**Goal of the exercise:** Look for the line containing "Open the settings" in the listing below. Retype that line and every subsequent line through the last one, and only those.

※ ※ ※

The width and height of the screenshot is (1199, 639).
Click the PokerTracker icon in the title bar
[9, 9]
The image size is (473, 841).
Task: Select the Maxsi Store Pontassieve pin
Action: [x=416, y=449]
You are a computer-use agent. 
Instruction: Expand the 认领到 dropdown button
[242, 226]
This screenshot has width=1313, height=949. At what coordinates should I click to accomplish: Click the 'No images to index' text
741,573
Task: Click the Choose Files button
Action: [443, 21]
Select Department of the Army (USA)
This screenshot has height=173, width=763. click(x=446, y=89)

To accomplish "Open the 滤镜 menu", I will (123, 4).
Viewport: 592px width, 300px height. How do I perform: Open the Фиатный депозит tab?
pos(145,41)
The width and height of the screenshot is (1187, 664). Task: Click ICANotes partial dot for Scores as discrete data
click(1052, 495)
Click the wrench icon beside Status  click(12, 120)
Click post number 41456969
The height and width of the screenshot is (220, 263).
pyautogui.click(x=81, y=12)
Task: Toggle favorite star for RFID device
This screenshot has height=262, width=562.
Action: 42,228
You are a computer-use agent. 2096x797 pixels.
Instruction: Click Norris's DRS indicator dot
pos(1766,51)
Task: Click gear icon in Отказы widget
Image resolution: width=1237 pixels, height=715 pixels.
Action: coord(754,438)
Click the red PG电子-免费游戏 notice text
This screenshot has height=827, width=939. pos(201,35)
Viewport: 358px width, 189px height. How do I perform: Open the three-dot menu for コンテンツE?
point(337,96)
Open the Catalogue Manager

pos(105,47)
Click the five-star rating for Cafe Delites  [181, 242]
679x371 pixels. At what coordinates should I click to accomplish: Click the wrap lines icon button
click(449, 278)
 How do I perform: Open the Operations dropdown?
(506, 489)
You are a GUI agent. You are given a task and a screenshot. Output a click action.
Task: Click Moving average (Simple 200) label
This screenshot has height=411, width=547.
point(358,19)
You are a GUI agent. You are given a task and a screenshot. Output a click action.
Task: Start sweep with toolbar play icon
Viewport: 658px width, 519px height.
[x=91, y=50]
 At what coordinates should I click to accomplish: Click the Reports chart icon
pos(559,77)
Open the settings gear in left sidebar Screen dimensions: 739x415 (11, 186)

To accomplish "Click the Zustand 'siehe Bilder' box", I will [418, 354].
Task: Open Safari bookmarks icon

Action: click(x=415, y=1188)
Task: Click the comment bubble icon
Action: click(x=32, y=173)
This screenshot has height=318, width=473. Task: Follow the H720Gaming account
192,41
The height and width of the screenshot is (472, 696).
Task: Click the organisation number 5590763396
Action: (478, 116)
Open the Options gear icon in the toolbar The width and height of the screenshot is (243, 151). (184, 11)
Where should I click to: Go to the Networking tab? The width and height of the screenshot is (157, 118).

※ ※ ※

**Task answer:**
Open the settings gear in left sidebar Screen dimensions: 739x415 (11, 186)

To accomplish "Click the Zustand 'siehe Bilder' box", I will [418, 354].
Task: Open Safari bookmarks icon

Action: click(x=415, y=1188)
Task: Click the comment bubble icon
Action: click(x=32, y=173)
This screenshot has height=318, width=473. Task: Follow the H720Gaming account
192,41
The height and width of the screenshot is (472, 696).
Task: Click the organisation number 5590763396
Action: (478, 116)
Open the Options gear icon in the toolbar The width and height of the screenshot is (243, 151). (184, 11)
Where should I click to: Go to the Networking tab? The width and height of the screenshot is (157, 118).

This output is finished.